---------- Information shown ----------

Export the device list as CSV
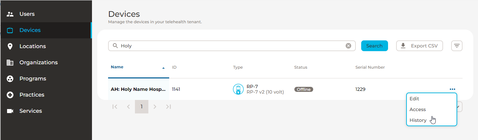This screenshot has height=140, width=478. [x=420, y=46]
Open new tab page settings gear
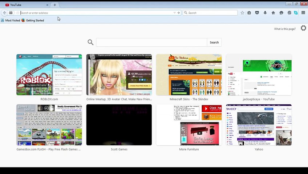This screenshot has width=308, height=174. pyautogui.click(x=303, y=29)
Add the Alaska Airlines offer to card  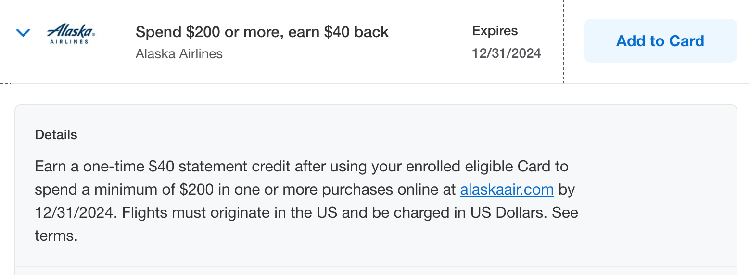pyautogui.click(x=660, y=41)
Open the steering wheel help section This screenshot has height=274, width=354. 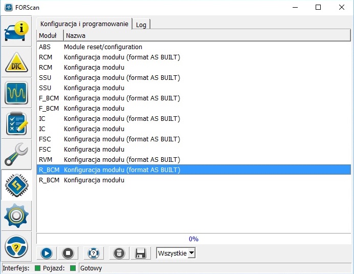pyautogui.click(x=16, y=247)
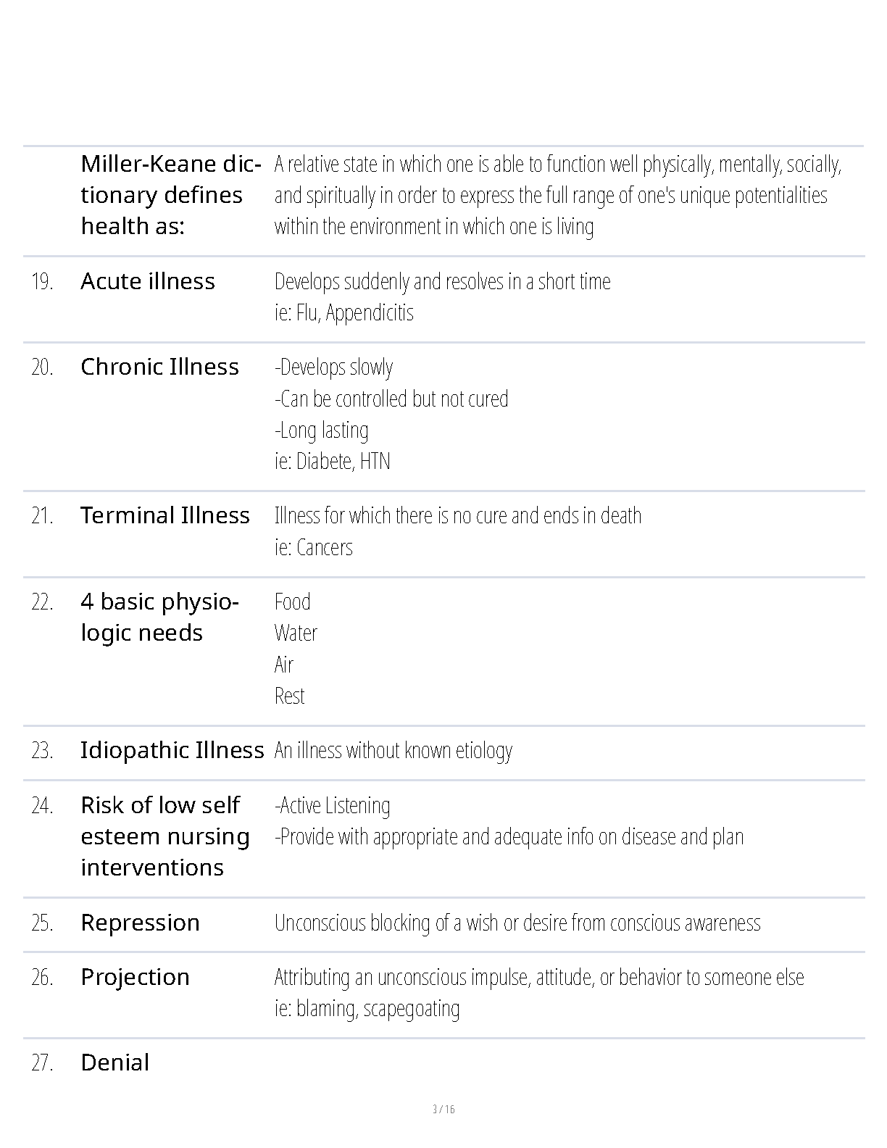Select the definition "An illness without known etiology"
The height and width of the screenshot is (1148, 887).
coord(393,750)
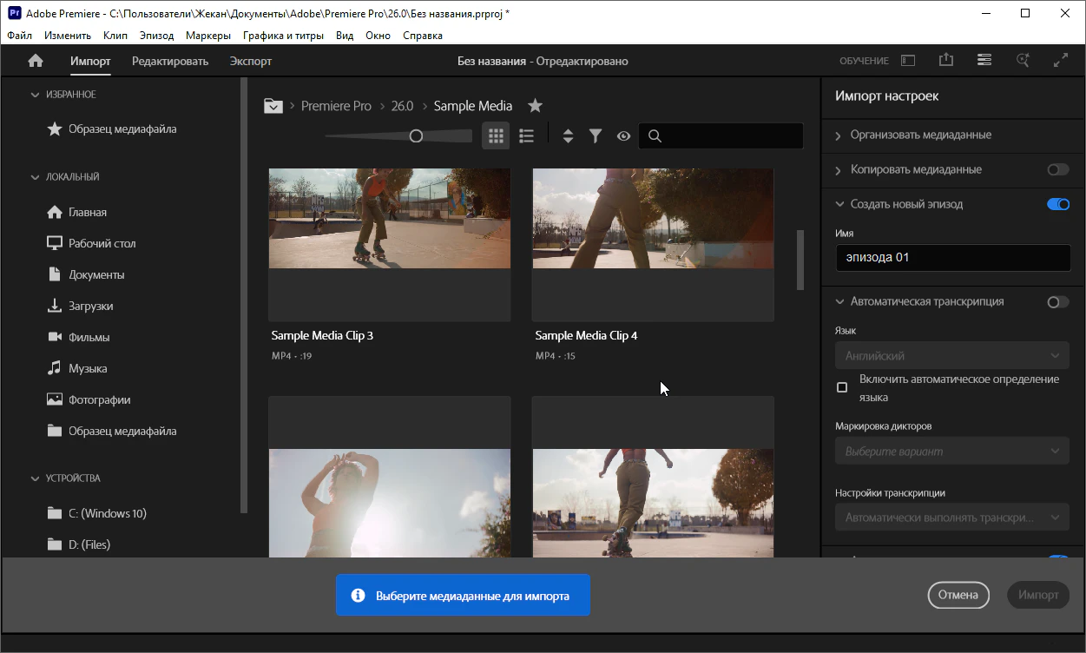Image resolution: width=1086 pixels, height=653 pixels.
Task: Open the sort order options
Action: coord(568,135)
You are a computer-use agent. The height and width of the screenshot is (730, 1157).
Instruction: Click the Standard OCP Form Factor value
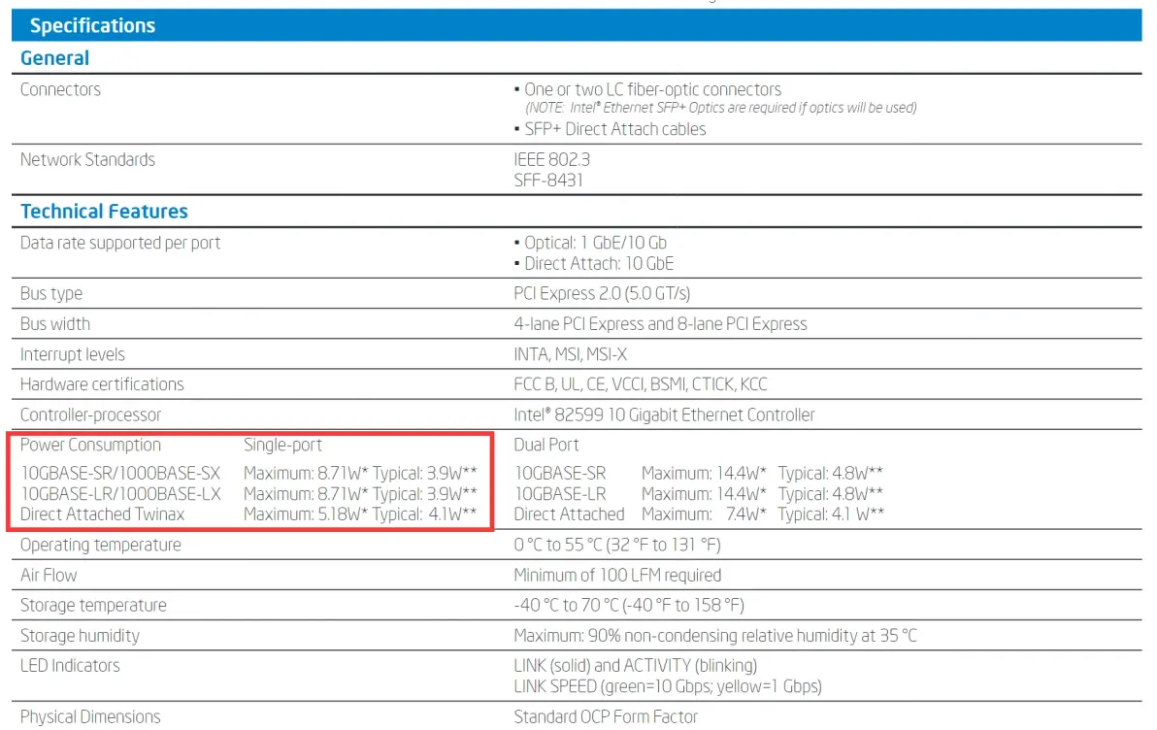(606, 716)
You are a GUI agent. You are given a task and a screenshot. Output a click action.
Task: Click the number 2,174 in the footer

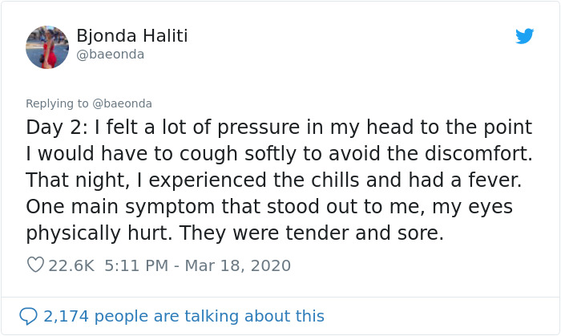[x=67, y=316]

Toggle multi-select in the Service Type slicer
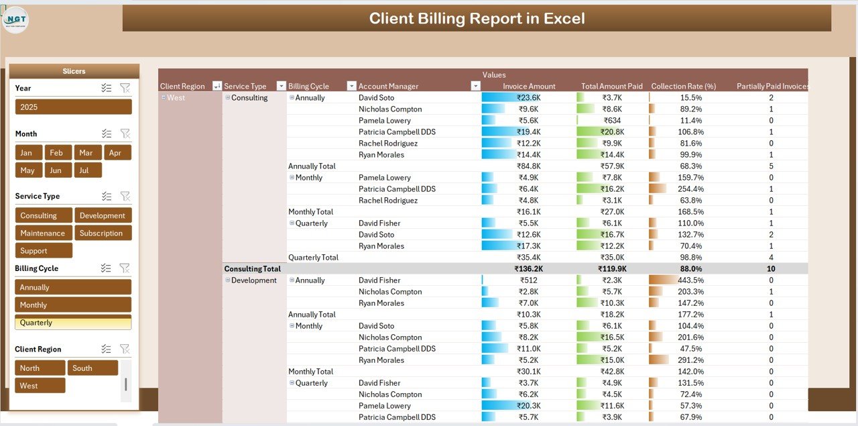click(106, 196)
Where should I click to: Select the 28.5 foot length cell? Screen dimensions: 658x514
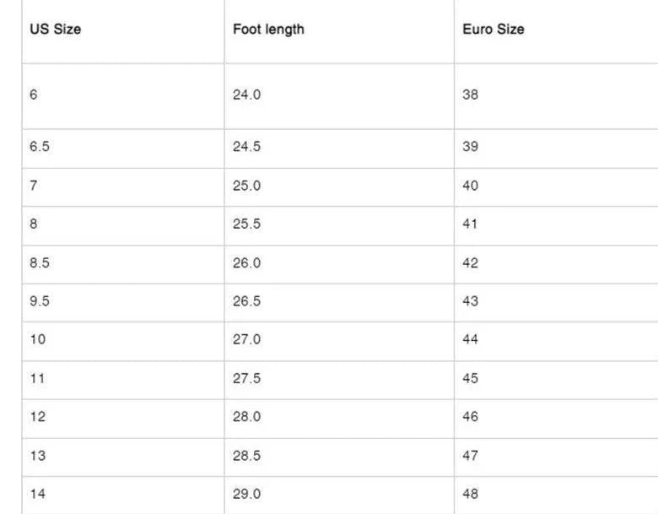coord(246,456)
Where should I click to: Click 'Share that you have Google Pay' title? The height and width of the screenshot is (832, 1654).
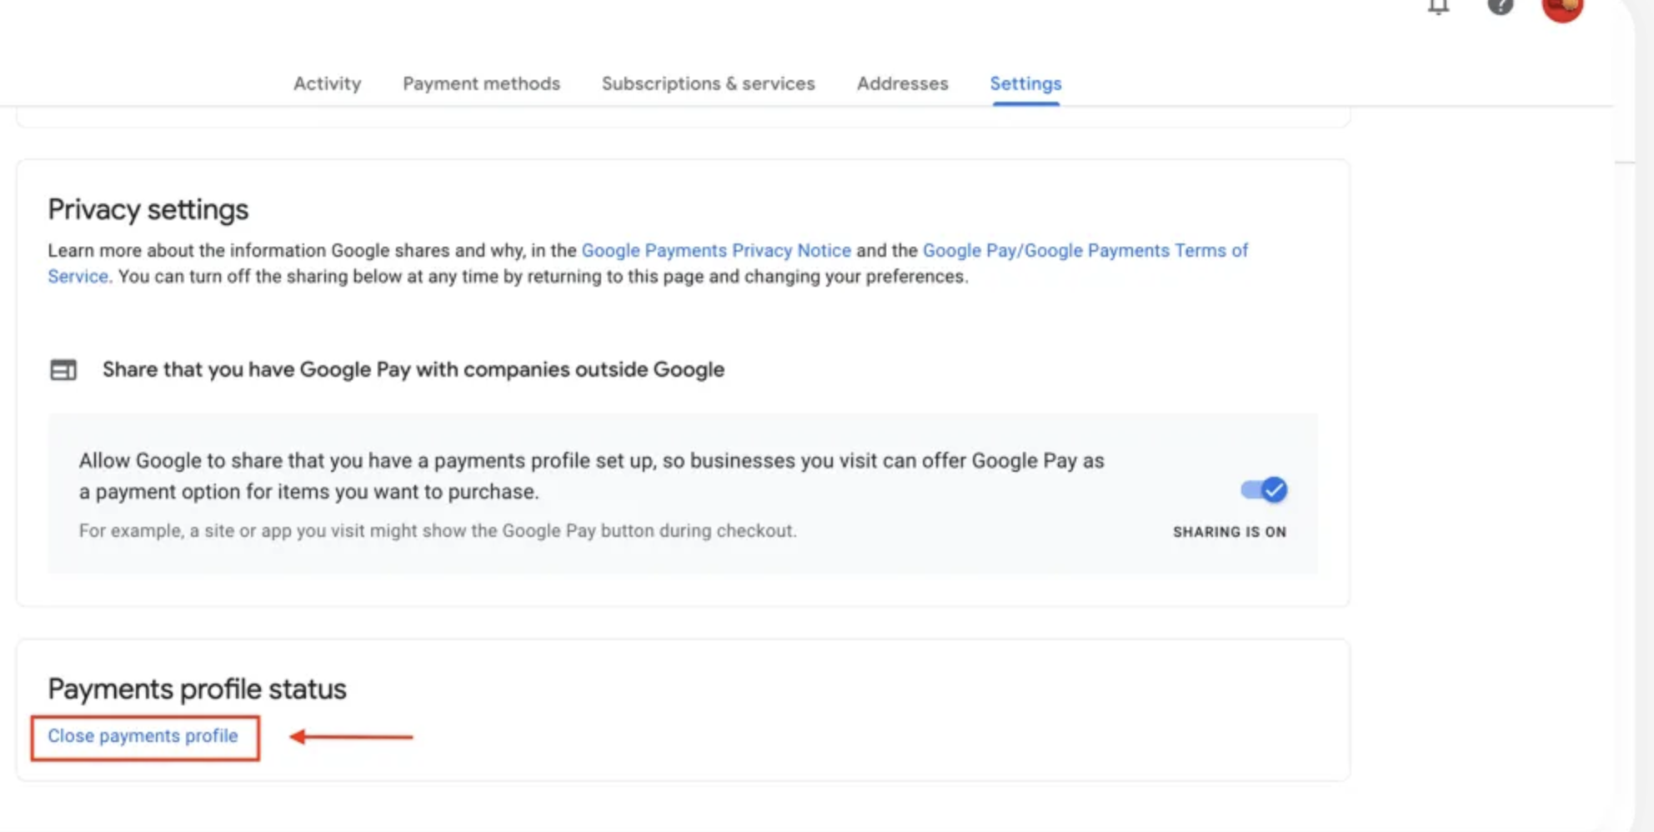pos(413,369)
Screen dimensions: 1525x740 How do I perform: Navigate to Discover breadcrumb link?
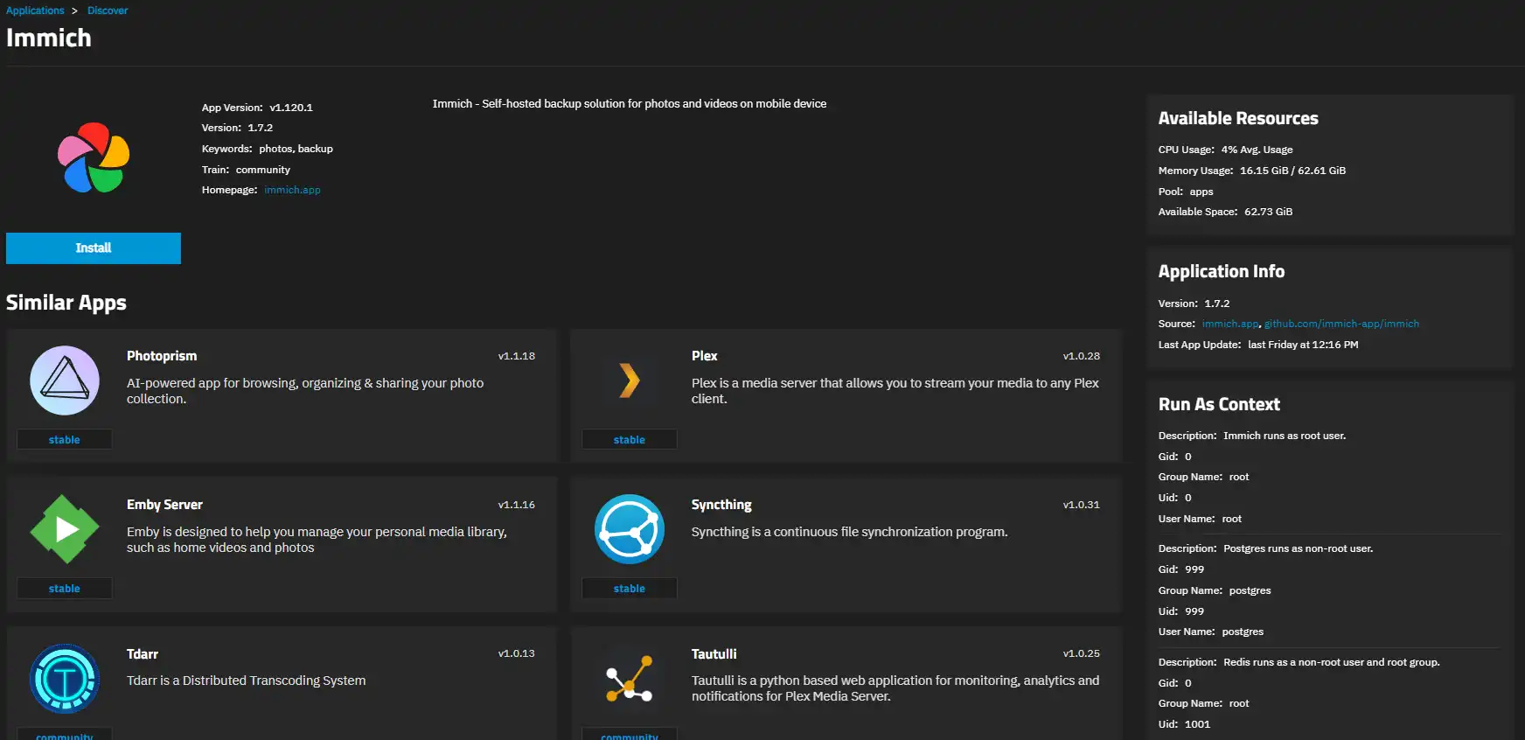pyautogui.click(x=108, y=10)
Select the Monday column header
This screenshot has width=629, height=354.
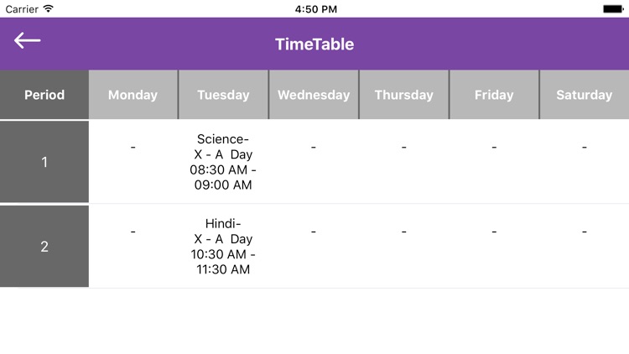(133, 95)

----------

* **What the task requires**:
Each line above that contains the word "agent" counts once; give the total and no other text.

* **Exercise answer**:
2